Moonshine Voice On-Device Speech Recognition and Voice Commands
Moonshine Voice is a fast on-device speech recognition library for interactive voice applications. This skill helps agents install the Python package, load supported language models, transcribe live microphone input, and wire transcript events into local voice-command workflows.
npx skills add agentskillexchange/skills --skill moonshine-voice-on-device-speech-recognition-and-voice-commands
Moonshine Voice is the Python package behind the Moonshine project for fast, accurate, on-device automatic speech recognition. It is aimed at interactive voice applications rather than hosted transcription APIs, which makes it especially useful for privacy-sensitive, low-latency, or edge-device workflows. An ASE skill for Moonshine Voice gives agents a concrete way to set up local transcription, stream audio into a transcriber, and build voice-command interfaces without shipping raw audio to a cloud service.

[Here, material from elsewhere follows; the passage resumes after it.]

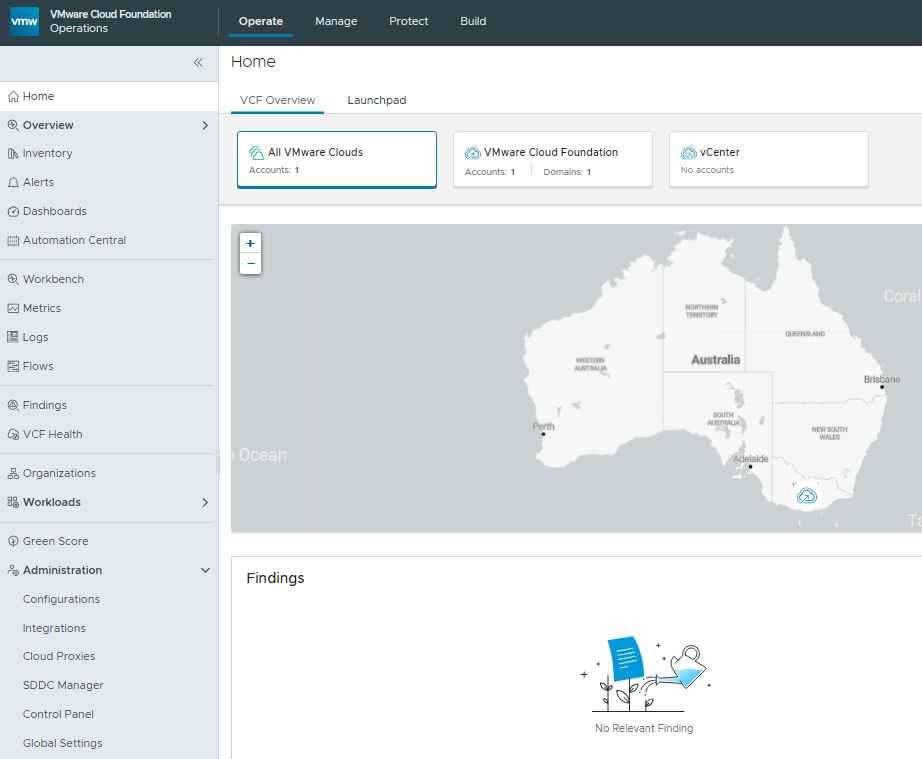Open the Manage top menu

click(336, 21)
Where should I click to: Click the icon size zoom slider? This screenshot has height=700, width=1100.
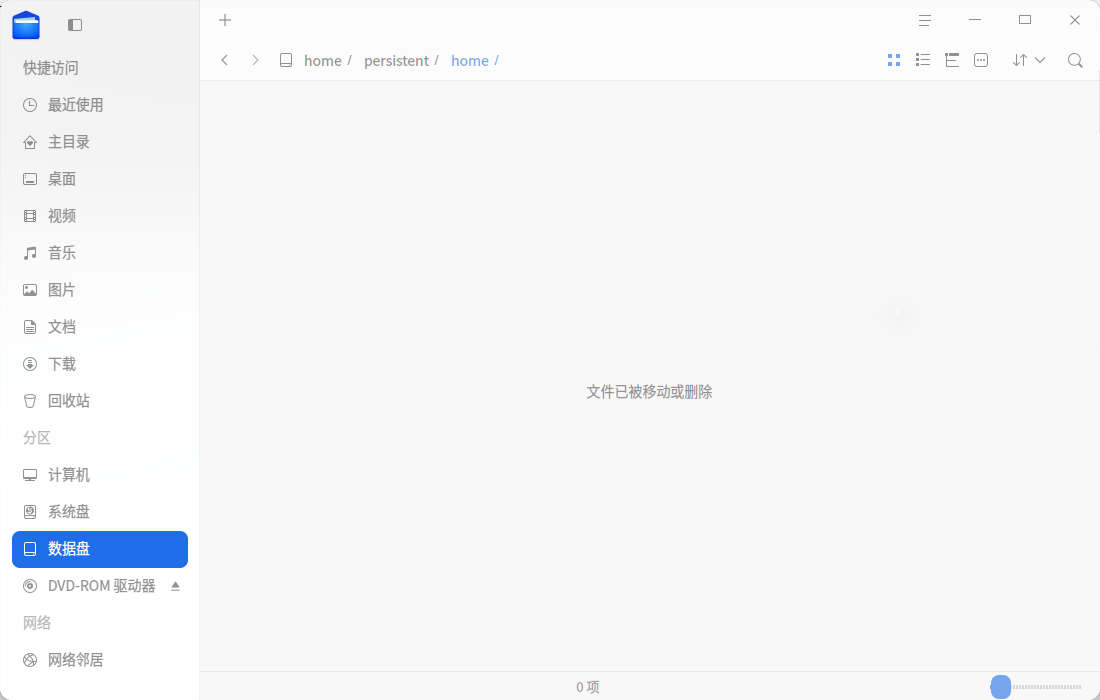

What this skill actually does
The upstream package exposes components such as MicTranscriber, Transcriber, and IntentRecognizer. That means a skill can do more than basic speech-to-text: it can help an agent choose a language model with get_model_for_language(), start microphone capture, process transcript events in real time, and register intents that trigger local actions like device control or workflow automation. The PyPI package also documents supported languages and shows how to feed arbitrary audio chunks into the transcription stream when microphone input is not the source.
For ASE intake, Moonshine Voice clears the trust gate cleanly: the official GitHub repo exists, the PyPI package exists, the project documents installation and examples, and recent activity is visible. The skill’s job-to-be-done is concrete: install the package, download the right model, transcribe speech locally, and optionally add intent recognition for voice commands. Typical outputs include setup instructions, sample Python snippets, model selection guidance, and troubleshooting for audio capture or language support.